The Node Detector is triggered when a node condition changes to a faulty condition and persists longer then the configured duration (default is 60 seconds).

  • Once triggered, we perform the following checks as part of our investigation
    • Is the node ready?
    • Is the node overcommitted?
    • Is the node under pressure?
    • Is the network available?
    • Is the node schedulable?
    • Are pods being evicted?
    • Are user pods healthy?
    • Are system pods healthy?
    • Node overall resource consumption including top 5 pod consumers (requires metric-server installed)
  • Note
    • The Node Detector currently does not detect nodes in an "unknown" state, this means spot instance interruptions or scale-down events will not be handled by the Workflow, this could possibly affect other scenarios as well.
    • The Node detector will only run on nodes that have a creation time greater than 3 minutes.

PVC Detector

Detects PVCs in a pending state.

The PVC Detector is triggered when a PVC is in a pending state for the defined duration (default is 60 seconds). - We perform the following checks as part of our investigation
- PVC creation, utilization, and readiness issues - Volume provisioner issues - PVC spec changes - Identify the impact on related services

Services Detector

(Coming Soon) - Detect unhealthy services and get context on the underlying issue.

Resource Detector

(Coming Soon) - Detects unhealthy resources such as Ingress controller, endpoints and Loadblancers in an unhealthy state.

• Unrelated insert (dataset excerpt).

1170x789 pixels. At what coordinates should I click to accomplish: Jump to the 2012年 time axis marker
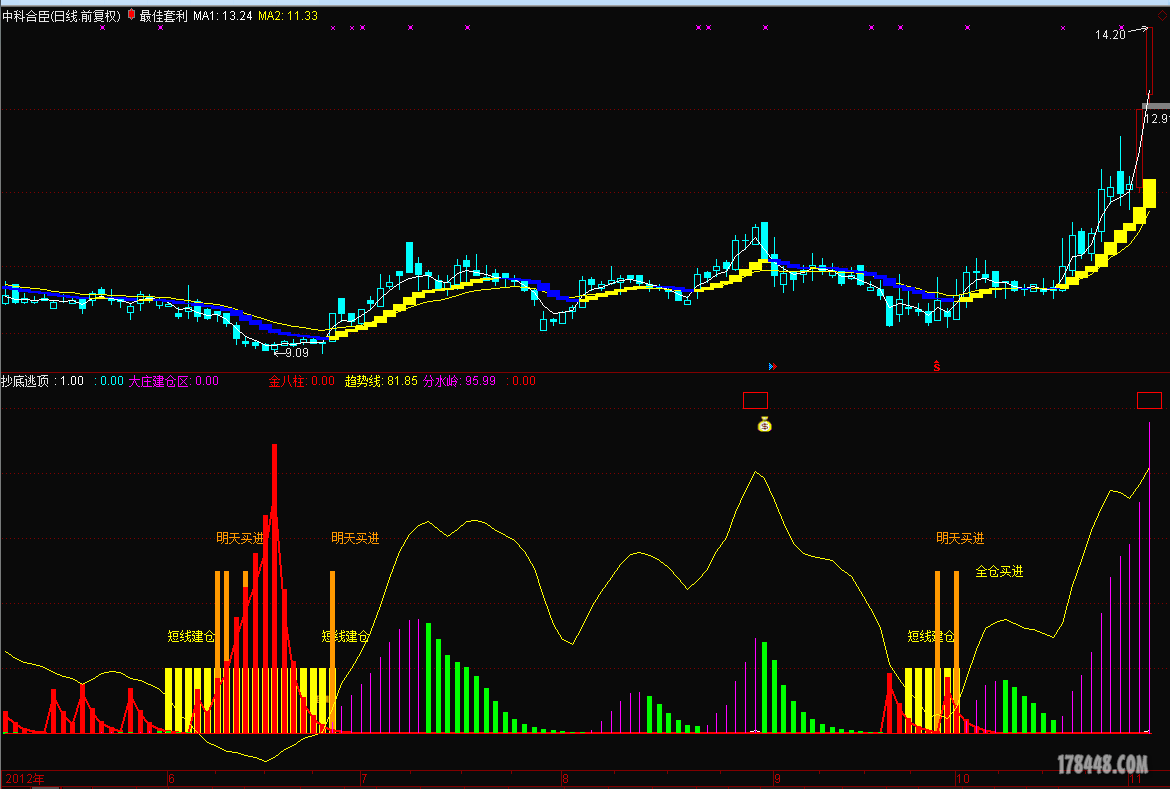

Failed Deployment Detector

(Coming Soon) - Identify failed deployments and get a rich context on the failure reason(s).

Settings

  • Sensor: Resources can be monitored at either the cluster scope or namespace(s) scope.
  • Duration: The minimum time the issue has to presist prior to running the Workflow checks, if the problem has been resolved during this duration the Workflow will not run. Default is 60 seconds.
  • Sink/Notification: Where Komodor will send a notifications when a Workflow is triggered, supports either Slack or Microsoft Teams.

Supported Actions

  • Pause: Pause a workflow and its notifications.
  • Edit: Change Sensors, Duration, Notifications and Name.
  • Remove: Delete a workflow.

How to Create a Workflow

  1. Click on the Workflows tab

  2. Mouse over the workflow you would like to add and click Add Workflow

  3. Click Activate on the top right hand corner

  4. Configure the Sensor

  5. Pick a cluster

  6. Pick a namespace(s) or leave this option blank for all namepsaces on the selected cluster

  7. Click on Continue

  8. Set the minimum duration in seconds, default is 60 seconds.

  9. Choose a notification platform and channel, or choose Continue without notifications

  10. Name the workflow and click Activate Workflow

How to Pause or Resume a Workflow

  1. Click on the workflows tab

  2. Under Workflows (#) click the workflow you would like to Pause or Resume

  3. Click on More Actions on the top right hand corner and select Pause Workflow

  4. To resume the workflow click on More Actions and select Resume Workflow

How to Edit a Workflow

  1. Click on the workflows tab

  2. Under Workflows (#) click the workflow you would like to edit

  3. Click on More Actions on the top right hand corner and select Edit Configuration

  4. Walk through the workflow

How to Remove a Workflow

  1. Click on the workflows tab

  2. Mouse over the workflow you would like to add and click Add Workflow

  3. Click Activate on the top right hand corner

  4. Configure the Sensor

  5. Pick a cluster

  6. Pick a namespace(s) or leave this option blank for all namepsaces on the selected cluster

  7. Click on Continue

  8. Set the minimum duration in seconds, default is 60 seconds.

  9. Choose a notification platform and channel, or choose Continue without notifications

  10. Name the workflow and click Activate Workflow